Checking various functional movements like swallowing, respiration, speech, opening and closing and excursive movements of the mandible and careful palpation of both temporomandibular jointsis important.
It includes assessment of tooth mass, arch form, arch length, skeletal pattern, skeletal growth potential, orofacial musculature, facial aesthetics, oral habits and hereditary assessment of parents and siblings.
The most favorable morphologic factors for serial extraction include class 1 malocclusion, a favorable morphogenetic pattern – one that does not change, a flush terminal plane or a mesial step relationship of the primary second molars, minimum overjet and minimum overbite.
Assessment of the tooth size – arch length relationship in the mixed dentition determines the presence or absence of any future or existing discrepancy, whether it is crowding or spacing. It involves the prediction of tooth size of the unerupted permanent canines and premolars.
A caliper or a fine line divider is used to measure the combined width of teeth in each segment using study models. The circumferential measurement is made on the plaster cast from mesial aspect of first molar on one side to the mesial aspect of the first molar on the opposite side, and this measurement is recorded. Combined width of the permanent teeth is taken from intraoral radiographs and compared with the available arch length.
A curve of occlusion formula is used to determine the additional space required to flatten the curve of spee.
For every 1 degree of labial or lingual tipping of the mandibular incisors there is 0.8 mm of respective increase or decrease in arch length.
The clinical image of the patient involves the interpretation of that individual’s own data because patients represent multiracial origins and therefore a unified norm is difficult to determine.
Serial extraction should be limited essentially to class 1 malocclusion with an initial normal sagittal jaw relationship and normal neuromuscular balance. It is the objective of this treatment to maintain the neuromuscular balance.

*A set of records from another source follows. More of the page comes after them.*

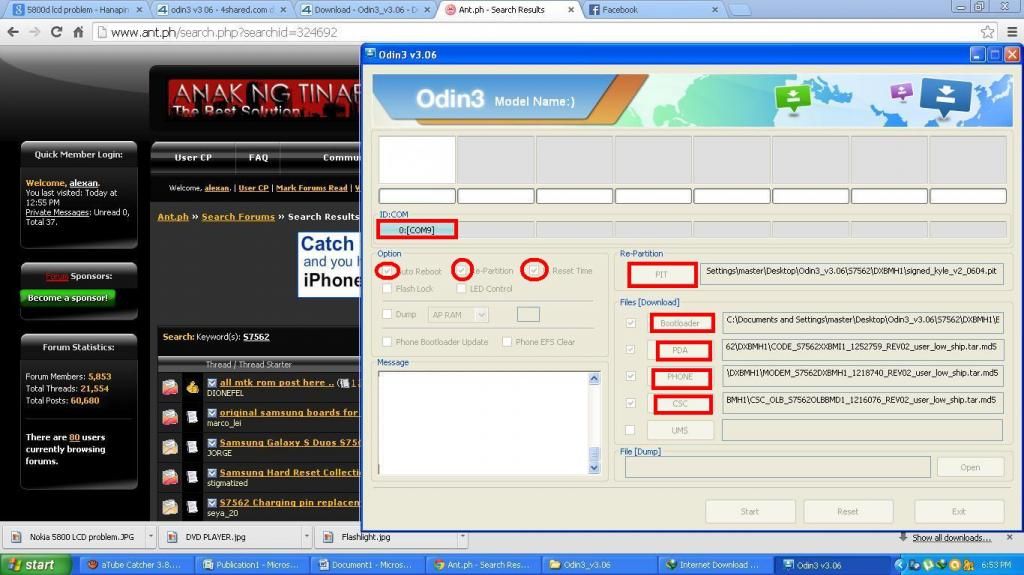
Task: Open the Chrome menu hamburger icon
Action: 1011,32
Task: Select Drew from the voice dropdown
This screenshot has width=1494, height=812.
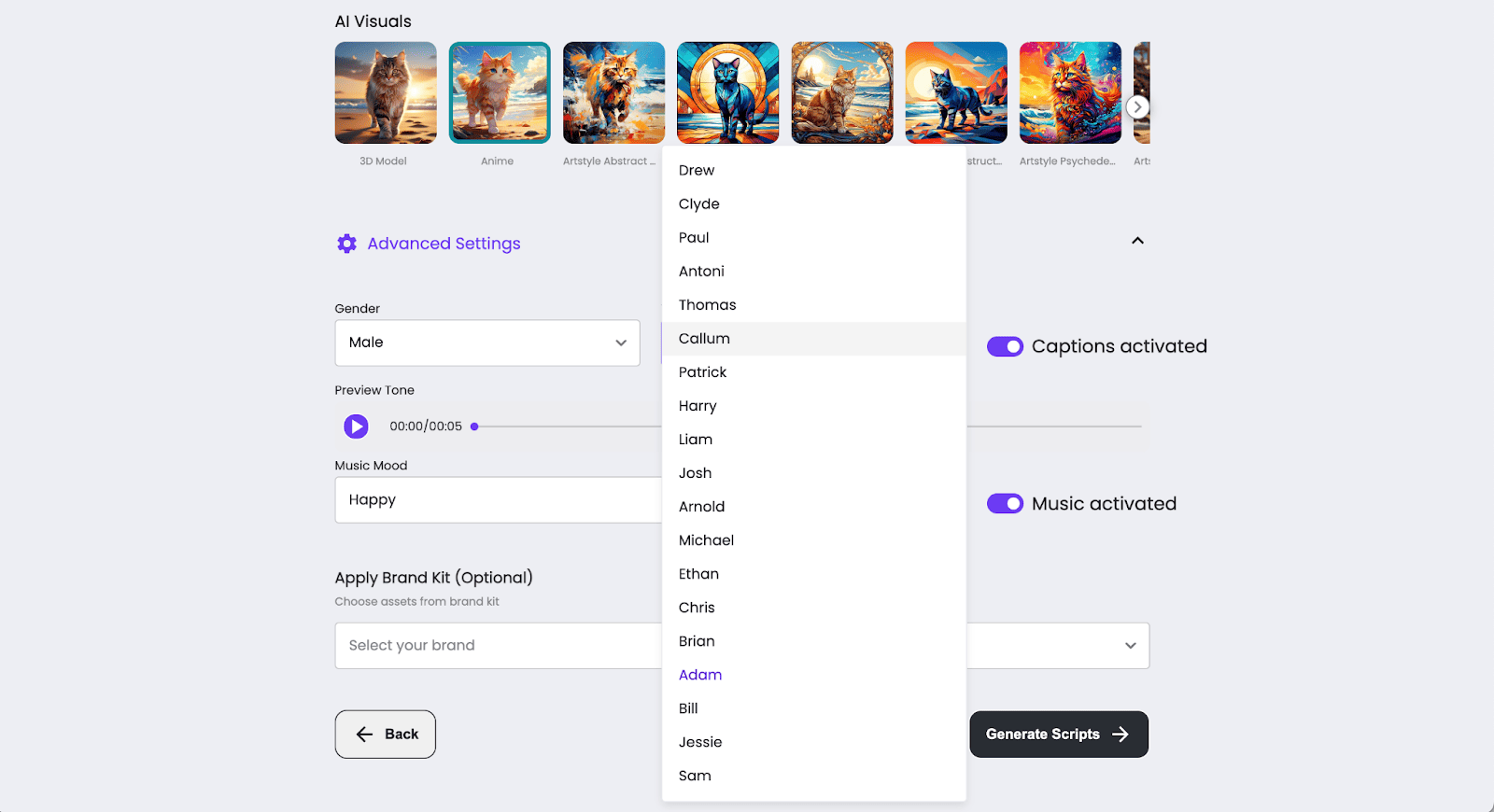Action: [x=697, y=171]
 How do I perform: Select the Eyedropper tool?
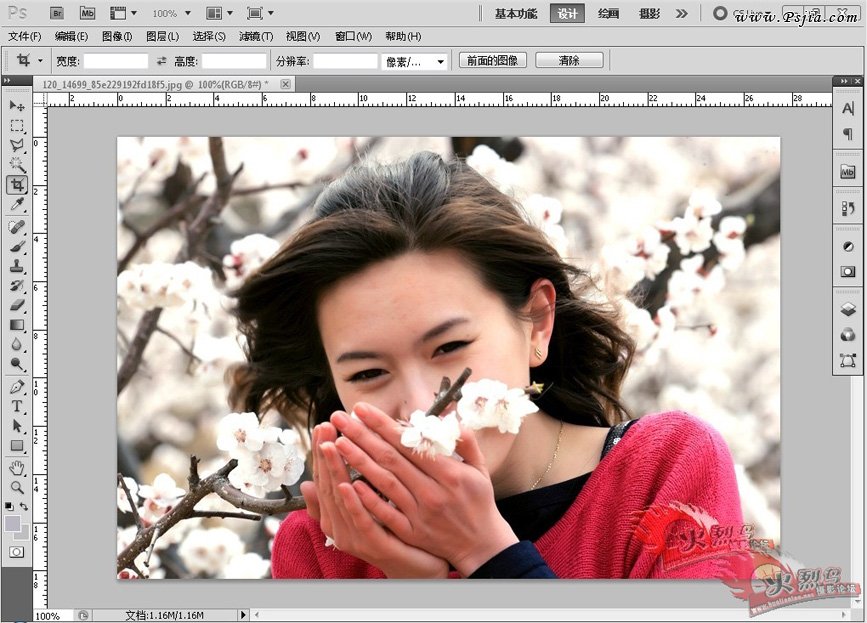point(17,205)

With the proper diagnostic assessment skilled timing and careful monitoring, programmed serial extraction procedures are capable of producing extensive amounts of permanent tooth translation. The earlier the first premolars are removed, the greater the distal eruption of the permanent canines.
Too much uprighting of the incisors in the available space can result in too flat a face caused by the dishing in of the anterior segment. The mandibular anterior teeth must be stabilized to prevent excessive lingual tipping. A fixed mandibular arch from the left first permanent molar to the right first permanent molar may be required.
Judicious reproximation disking of primary teeth with no tooth extraction is an occasional option. This decision depends on the careful tooth size-arch length evaluation.
The amount of crowding, the arch length requirements, whether they are symmetric, and the state of health of the investing tissues are factors that continually impact the occlusal guidance program.
Sometimes removal of second premolars or mandibular second premolars and maxillary first premolars may be preferred, depending on facial balance, anchorage requirements, size of tooth and other factors.
Serial extraction is a multi-decisional, time linked process. Annual records such as panoramic radiographs, photographs and study models are essential.
The most common unfavorable sequel of serial extraction is deepening of bite. Uprighting of incisors and early loss of posterior teeth may result in deep bite. A simple palatal bite plate may correct this problem.
Paralleling the roots of teeth contiguous to the extraction sites is usually easy with the autonomous approximation to various degrees before mechanotherapy.
Retention demands are significantly less following serial extraction. However it is better to follow a regular retention regimen for the first six months against possible relapse of rotations and to allow settling of the occlusion. A maxillary Hawley type retainer and a bonded mandibular canine to canine retainer make an efficient retention regimen.